**EXERCISE INSTRUCTIONS**
Quote the Florence Price CD review below in full, word for word.

**SOURCE**

▬▬▬

Florence Beatrice Price: Songs of the Oak. © 2022 Naxos Rights (Europe) Ltd

CD Spotlight

Melodic Invention and Heartfelt Sincerity

GERALD FENECH recommends a Naxos recording of orchestral music by Florence Beatrice Price

'John Jeter and his Württembergische Philharmonie Reutlingen provide truly splendid performances, vibrant and often pulsating, and superbly balanced.'

 

Florence Beatrice Price was born on 9 April 1888 in Little Rock, Arkansas. She studied composition and organ at New England Conservatory in Boston and afterwards taught as a pianist in the music department at Shorter College in Arkansas (1906-1910) and Clark University in Georgia (1910-1912). In 1926 Florence Price and her family moved to Chicago to evade the racial hatred she was surrounded with. In this city, her musical career flourished and many opportunities presented themselves for her to develop her talents as a teacher and professional musician. Seizing the chance to further her education, Price enrolled at the Chicago Music College, where she studied orchestration and harmony under such illustrious instructors as Carl Busch, Wesley La Violette and Arthur Olaf Anderson. It was also during this period of her life that Price met Leo Sowerby, who was an influential composer of church music.

▬▬▬

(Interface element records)
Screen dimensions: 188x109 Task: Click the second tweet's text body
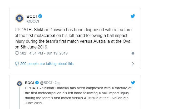point(78,96)
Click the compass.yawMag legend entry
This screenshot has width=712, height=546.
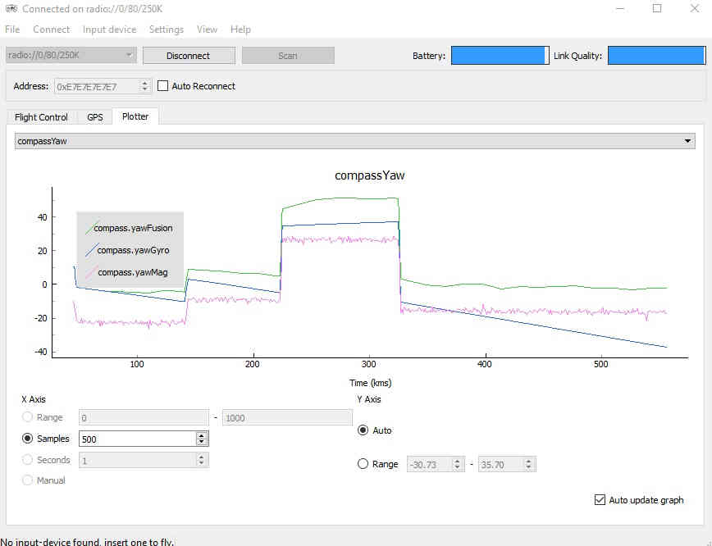click(133, 272)
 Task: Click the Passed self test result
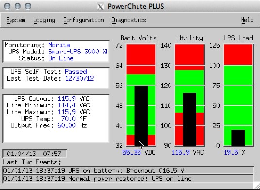point(76,71)
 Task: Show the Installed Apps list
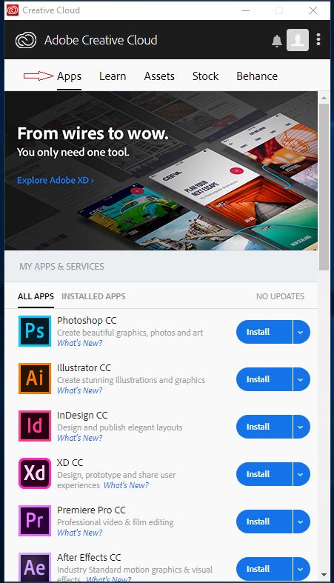tap(93, 296)
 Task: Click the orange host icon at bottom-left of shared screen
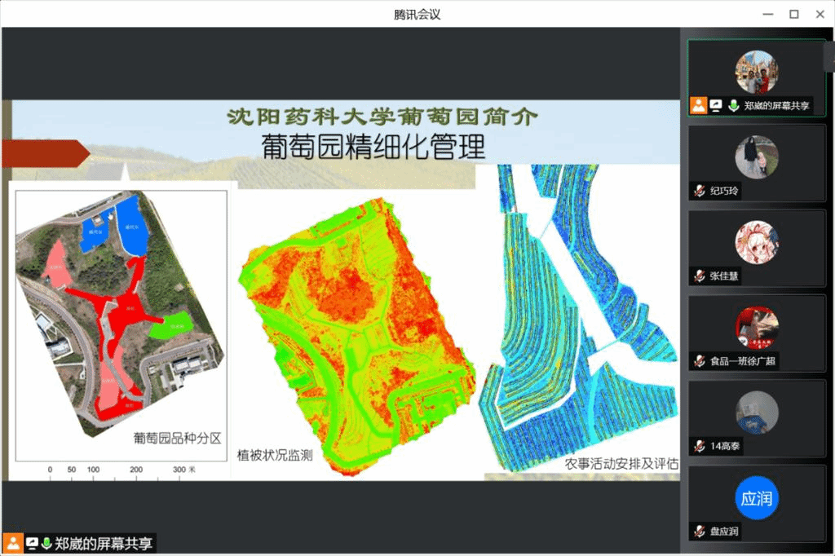tap(13, 543)
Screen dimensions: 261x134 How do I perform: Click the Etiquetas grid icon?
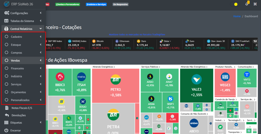tap(6, 123)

▬▬▬

**RESULT FOR THIS EXERCISE**
Florence Beatrice Price: Songs of the Oak. © 2022 Naxos Rights (Europe) Ltd

CD Spotlight

Melodic Invention and Heartfelt Sincerity

GERALD FENECH recommends a Naxos recording of orchestral music by Florence Beatrice Price

'John Jeter and his Württembergische Philharmonie Reutlingen provide truly splendid performances, vibrant and often pulsating, and superbly balanced.'

 

Florence Beatrice Price was born on 9 April 1888 in Little Rock, Arkansas. She studied composition and organ at New England Conservatory in Boston and afterwards taught as a pianist in the music department at Shorter College in Arkansas (1906-1910) and Clark University in Georgia (1910-1912). In 1926 Florence Price and her family moved to Chicago to evade the racial hatred she was surrounded with. In this city, her musical career flourished and many opportunities presented themselves for her to develop her talents as a teacher and professional musician. Seizing the chance to further her education, Price enrolled at the Chicago Music College, where she studied orchestration and harmony under such illustrious instructors as Carl Busch, Wesley La Violette and Arthur Olaf Anderson. It was also during this period of her life that Price met Leo Sowerby, who was an influential composer of church music.